• _Passage_
---*---
I was struck by these passages, as just two examples of the technology at work here:

FIA researchers will be able to study various video streams, including video produced by a high-speed camera which faces the driver and films at 400 frames per second…
Drivers wear in-ear accelerometers that are custom made for each driver to fit inside a driver’s ear canal to measure the movement of his head in a crash.

To me the key device here is the Halo mounted above the driver. Without it – even with most of the other safety systems working – he would have been decapitated. The Halo was only introduced in 2018 and some drivers complained about it affecting their field of vision. Grosjean was apparently one of them. No more objections I would say. In the live video you can actually see one of these “Halos” (labeled AlphaCentauri Fashion and with the driver’s number, 26, written on it) above the head of the driver who Grosjean crossed in front of as he lost control of his car.

If you have the time watch the documentary, Senna, a documentary about the legendary Brazilian race car driver, Ayrton Senna, who died in a famous 1994 crash which resulted in the avalanche of safety improvements that saved Grosjean’s life.
---*---
• _Given data_
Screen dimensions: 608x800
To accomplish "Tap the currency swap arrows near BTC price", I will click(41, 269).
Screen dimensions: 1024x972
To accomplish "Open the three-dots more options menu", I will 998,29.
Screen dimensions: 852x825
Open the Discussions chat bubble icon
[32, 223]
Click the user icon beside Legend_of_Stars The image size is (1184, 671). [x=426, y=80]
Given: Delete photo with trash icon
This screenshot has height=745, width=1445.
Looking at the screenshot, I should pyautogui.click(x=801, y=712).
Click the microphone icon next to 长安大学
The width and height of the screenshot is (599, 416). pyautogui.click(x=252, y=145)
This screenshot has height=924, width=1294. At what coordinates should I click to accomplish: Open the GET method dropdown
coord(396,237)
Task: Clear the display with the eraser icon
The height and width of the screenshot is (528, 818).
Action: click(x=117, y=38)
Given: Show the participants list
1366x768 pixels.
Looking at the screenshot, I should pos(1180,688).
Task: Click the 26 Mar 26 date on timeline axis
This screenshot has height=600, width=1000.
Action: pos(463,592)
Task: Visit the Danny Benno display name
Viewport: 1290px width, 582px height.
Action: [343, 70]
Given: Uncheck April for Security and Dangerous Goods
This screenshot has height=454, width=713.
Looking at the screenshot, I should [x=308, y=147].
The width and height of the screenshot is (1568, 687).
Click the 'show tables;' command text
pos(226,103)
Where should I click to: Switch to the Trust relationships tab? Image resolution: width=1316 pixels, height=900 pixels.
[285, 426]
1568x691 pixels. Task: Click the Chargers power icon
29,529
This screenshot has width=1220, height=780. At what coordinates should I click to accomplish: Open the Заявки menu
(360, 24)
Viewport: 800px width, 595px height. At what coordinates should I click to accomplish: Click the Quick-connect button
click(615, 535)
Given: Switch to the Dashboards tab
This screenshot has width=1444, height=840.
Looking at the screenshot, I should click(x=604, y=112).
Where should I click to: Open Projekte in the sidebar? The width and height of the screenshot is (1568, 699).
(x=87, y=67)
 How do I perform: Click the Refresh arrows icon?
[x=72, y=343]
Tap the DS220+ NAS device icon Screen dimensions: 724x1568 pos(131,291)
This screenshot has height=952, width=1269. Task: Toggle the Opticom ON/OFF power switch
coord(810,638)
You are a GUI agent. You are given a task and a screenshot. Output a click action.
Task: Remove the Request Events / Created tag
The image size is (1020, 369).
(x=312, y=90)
---*---
• _What the exercise asks_
Reproduce the part of the racing-safety passage from "To me the key" to "of his car." word for word.

• _Exercise result_
To me the key device here is the Halo mounted above the driver. Without it – even with most of the other safety systems working – he would have been decapitated. The Halo was only introduced in 2018 and some drivers complained about it affecting their field of vision. Grosjean was apparently one of them. No more objections I would say. In the live video you can actually see one of these “Halos” (labeled AlphaCentauri Fashion and with the driver’s number, 26, written on it) above the head of the driver who Grosjean crossed in front of as he lost control of his car.